Some applications of ratios of normal random variables require both the numerator and denominator of the ratio to be positive if the ratio is to have a meaningful interpretation. In these applications, there may also be substantial likelihood that the variables will assume negative values. An example of such an application is when comparisons are made in which treatments may have either efficacious or deleterious effects on different trials. Classical theory on ratios of normal variables has focused on the distribution of the ratio and has not formally incorporated this practical consideration. When this issue has arisen, approximations have been used to address it. In this article, we provide an exact method for determining (1 − α) confidence bounds for ratios of normal variables under the constraint that the ratio is composed of positive values and connect this theory to classical work in this area. We then illustrate several practical applications of this method.
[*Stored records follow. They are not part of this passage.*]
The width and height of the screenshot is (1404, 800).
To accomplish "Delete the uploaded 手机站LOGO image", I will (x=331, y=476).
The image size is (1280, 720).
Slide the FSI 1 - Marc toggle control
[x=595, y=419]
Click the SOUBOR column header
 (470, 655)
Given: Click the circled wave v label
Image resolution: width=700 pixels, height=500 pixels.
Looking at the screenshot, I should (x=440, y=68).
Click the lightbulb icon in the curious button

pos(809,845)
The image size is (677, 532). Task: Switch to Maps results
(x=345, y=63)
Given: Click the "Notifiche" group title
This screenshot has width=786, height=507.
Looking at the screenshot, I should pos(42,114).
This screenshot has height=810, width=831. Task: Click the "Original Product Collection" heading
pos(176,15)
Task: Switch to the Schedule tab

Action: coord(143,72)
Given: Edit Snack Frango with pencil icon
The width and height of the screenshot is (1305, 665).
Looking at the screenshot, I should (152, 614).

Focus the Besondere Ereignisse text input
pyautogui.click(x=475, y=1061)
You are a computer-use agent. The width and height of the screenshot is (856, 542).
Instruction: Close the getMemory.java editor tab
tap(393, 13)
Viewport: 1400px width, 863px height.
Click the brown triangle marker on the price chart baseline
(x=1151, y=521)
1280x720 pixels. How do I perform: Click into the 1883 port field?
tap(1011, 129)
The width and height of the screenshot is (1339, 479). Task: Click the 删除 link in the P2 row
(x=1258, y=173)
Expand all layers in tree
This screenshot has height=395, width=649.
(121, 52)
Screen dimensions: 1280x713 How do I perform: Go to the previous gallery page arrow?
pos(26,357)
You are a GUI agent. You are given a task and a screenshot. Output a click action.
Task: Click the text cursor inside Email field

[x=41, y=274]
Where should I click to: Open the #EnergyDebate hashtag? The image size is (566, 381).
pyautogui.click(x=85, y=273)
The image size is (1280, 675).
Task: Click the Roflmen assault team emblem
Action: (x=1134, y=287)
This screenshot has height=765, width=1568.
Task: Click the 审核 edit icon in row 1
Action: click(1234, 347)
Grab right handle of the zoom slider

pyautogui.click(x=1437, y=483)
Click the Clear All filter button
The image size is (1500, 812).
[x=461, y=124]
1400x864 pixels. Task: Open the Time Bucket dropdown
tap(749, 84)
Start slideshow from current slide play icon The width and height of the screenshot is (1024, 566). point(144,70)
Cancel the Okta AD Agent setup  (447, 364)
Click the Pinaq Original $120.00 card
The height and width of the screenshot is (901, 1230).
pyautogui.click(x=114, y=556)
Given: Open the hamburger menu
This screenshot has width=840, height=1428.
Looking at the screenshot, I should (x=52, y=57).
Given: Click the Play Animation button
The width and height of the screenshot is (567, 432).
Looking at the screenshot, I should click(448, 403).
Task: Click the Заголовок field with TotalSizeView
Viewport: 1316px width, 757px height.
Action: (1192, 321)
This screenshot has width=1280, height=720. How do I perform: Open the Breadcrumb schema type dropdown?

A Thurstonian Ranking Model with Rank-Induced Dependencies

A Thurstonian model for ranks is introduced in which rank-induced dependencies are specified through correlation coefficients among ranked objects that are determined by a vector of rank-induced parameters. The ranking model can be expressed in terms of univariate normal distribution functions, thus simplifying a previously computationally intensive problem. A theorem is proven that shows that the specification given in the paper for the dependencies is the only way that this simplification can be achieved under the process assumptions of the model. The model depends on certain conditional probabilities that arise from item orders considered by subjects as they make ranking decisions. Examples involving a complete set of ranks and a set with missing values are used to illustrate recovery of the objects’ scale values and the rank dependency parameters. Application of the model to ranks for gift items presented singly or as composite items is also discussed.

Assignment-minimum clique coverings

The search for minimum clique coverings of graphs appears in many practical guises and with several possible minimization goals. One reasonable goal is to minimize the number of overall cliques in a covering, while a second less well-studied but equally reasonable goal is to minimize the number of individual assignments of vertices to cliques. Both goals constitute NP-hard problems and as such require competitive algorithms for practical progress to be made toward their resolutions. In this article, we introduce a technique for accomplishing the latter goal, using a combination of data reduction and a backtracking algorithm. In addition, we demonstrate that it is not always possible to minimize both the number of cliques and the number of individual vertex-clique assignments simultaneously. This demonstration resolves an open question and underscores the need for techniques that specifically minimize the number of assignments of vertices to cliques. We then illustrate our approach in two practical examples. We follow these examples with a simulation-based comparison of our exact approach with a heuristic based on the state-of-the-art algorithm for minimizing the number of cliques in a clique covering. For this comparison, we consider graphs likely to arise in applied statistics, a category of applications for which minimizing individual vertex-clique assignments is of particular interest.